- PASSAGE GIVEN
>>>

Accession Number : ADA310285

Title :   Fault Tolerant Systems Analysis: Dynamic Combinatorial Models.

Descriptive Note : Final rept.,

Corporate Author : DUKE UNIV DURHAM NC DEPT OF COMPUTER SCIENCE

Personal Author(s) : Dugan, Joanne B.

PDF Url : ADA310285

Report Date : 30 JUN 1989

Pagination or Media Count : 8

Abstract : The problems that arise during reliability analysis of a fault tolerant computer system can be broadly classified into those relating to the construction of the model, and those relating to the solution of the model. The construction of a model of a complex fault tolerant system consists of selecting an appropriate 'language' for the description of the system, abstracting the important characteristics of the system to be studied, and expressing these characteristics in the description language. The underlying stochastic representation of the system can then be automatically determined from the description language; the solution of the underlying stochastic process provides estimates of the desired measures. Some examples of modeling languages that are appropriate for simplifying the model construction task are combinatorial models, such as reliability block diagrams (20) and fault trees (2). Such combinatorial models are useful because they provide a concise representation of the system; however, they are not able to model the dynamic system behavior in response to a fault or an error. The first topic considered under the auspices of this grant was concerned with the development of techniques for incorporating fault and error modeling techniques into combinatorial models. A second area of research conducted under the current contract concerns the development of fast, accurate algorithms for the solution of fault tree models. Several different techniques were developed for producing bounded approximations for both static and dynamic combinatorial models. (The techniques were applied specifically to fault trees, but are also applicable to reliability block diagrams.) Techniques for the consideration of truncated fault trees were derived which could be used to produce bounded estimates of system reliability from partially developed fault trees.

<<<

- WRITTEN INSTRUCTION
Copy the fault tolerant systems report word for word from "Title :   Fault" up to and including "Dugan, Joanne B.". The rows play no part in this.

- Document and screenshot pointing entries
>>>

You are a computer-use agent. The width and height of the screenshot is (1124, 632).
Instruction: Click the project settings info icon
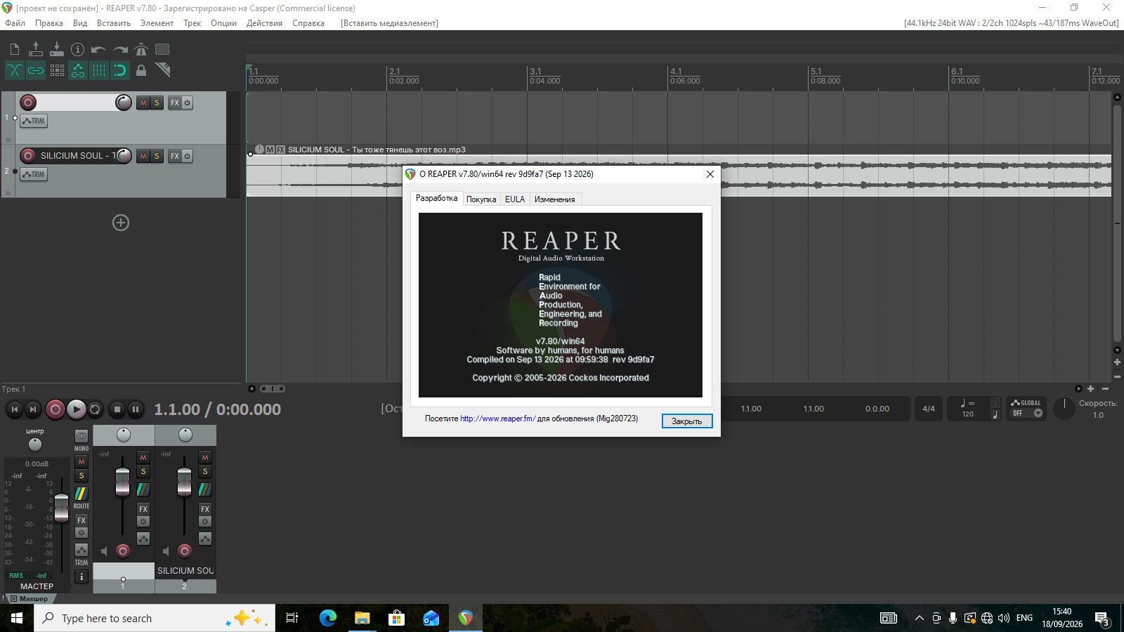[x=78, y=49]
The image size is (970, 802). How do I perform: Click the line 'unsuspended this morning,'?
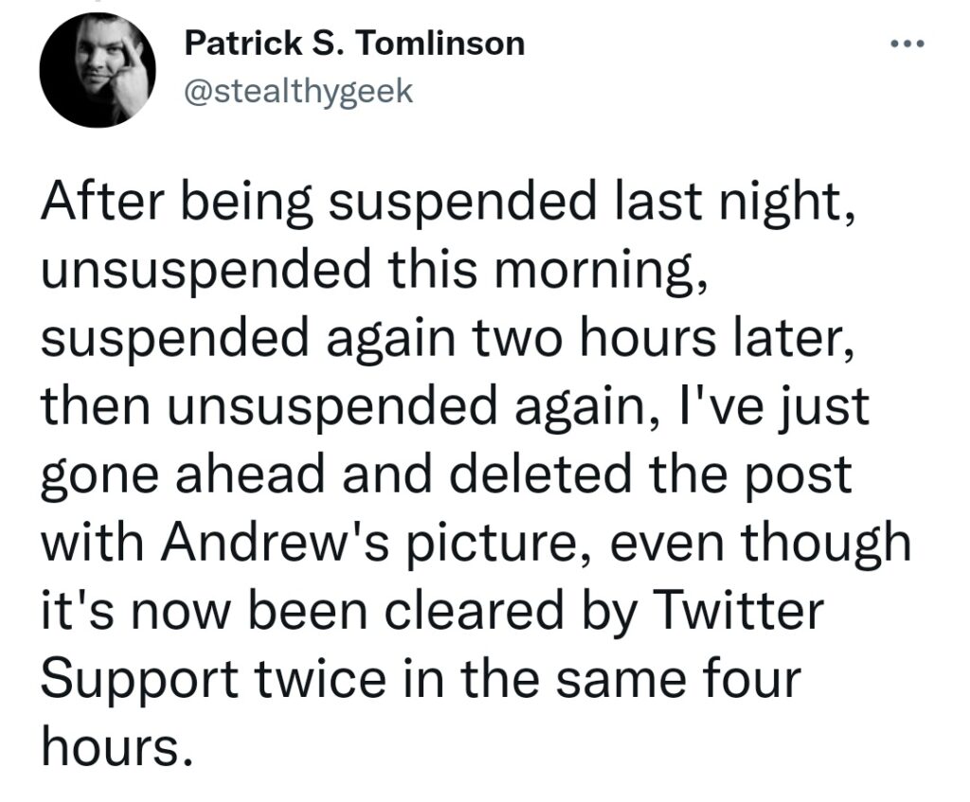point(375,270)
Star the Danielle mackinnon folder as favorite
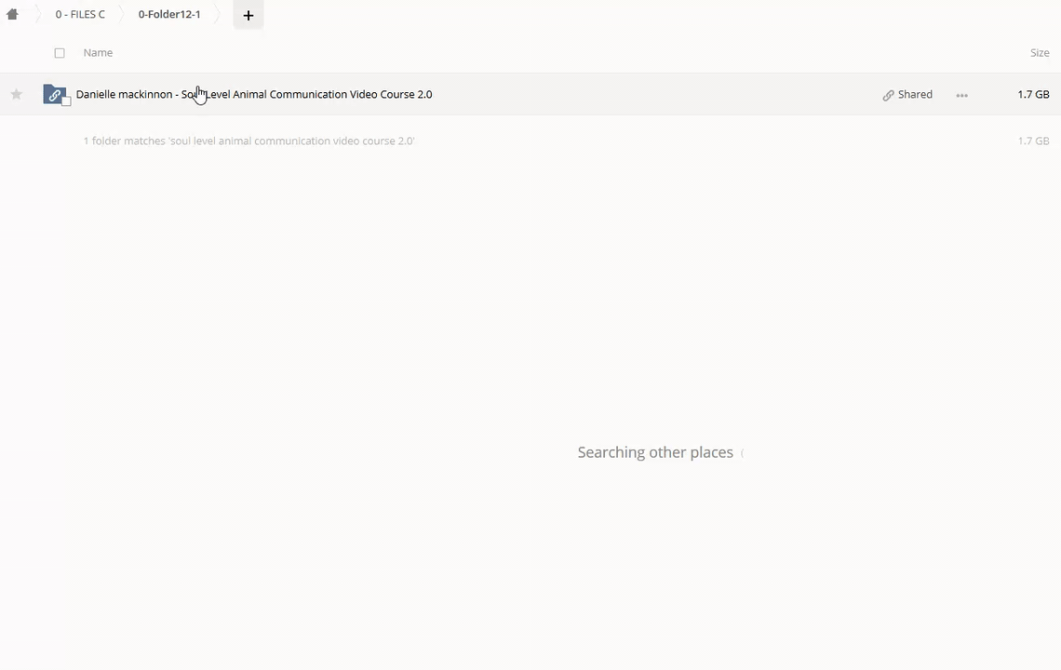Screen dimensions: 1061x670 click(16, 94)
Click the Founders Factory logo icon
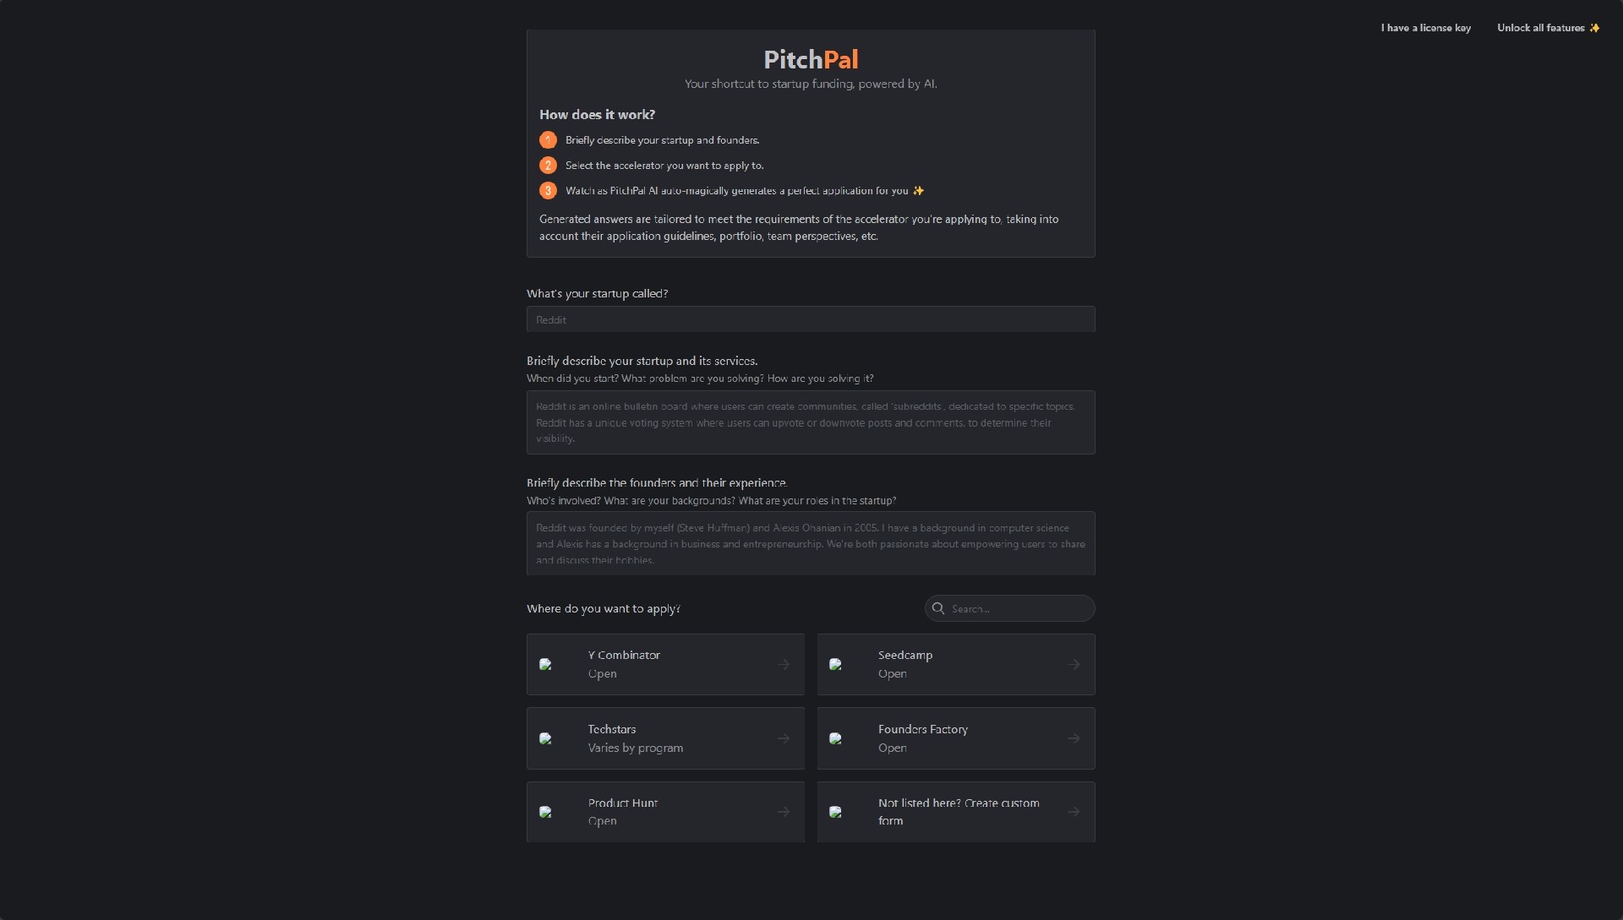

<<<

- RESULT OF THE EXERCISE
Title :   Fault Tolerant Systems Analysis: Dynamic Combinatorial Models.

Descriptive Note : Final rept.,

Corporate Author : DUKE UNIV DURHAM NC DEPT OF COMPUTER SCIENCE

Personal Author(s) : Dugan, Joanne B.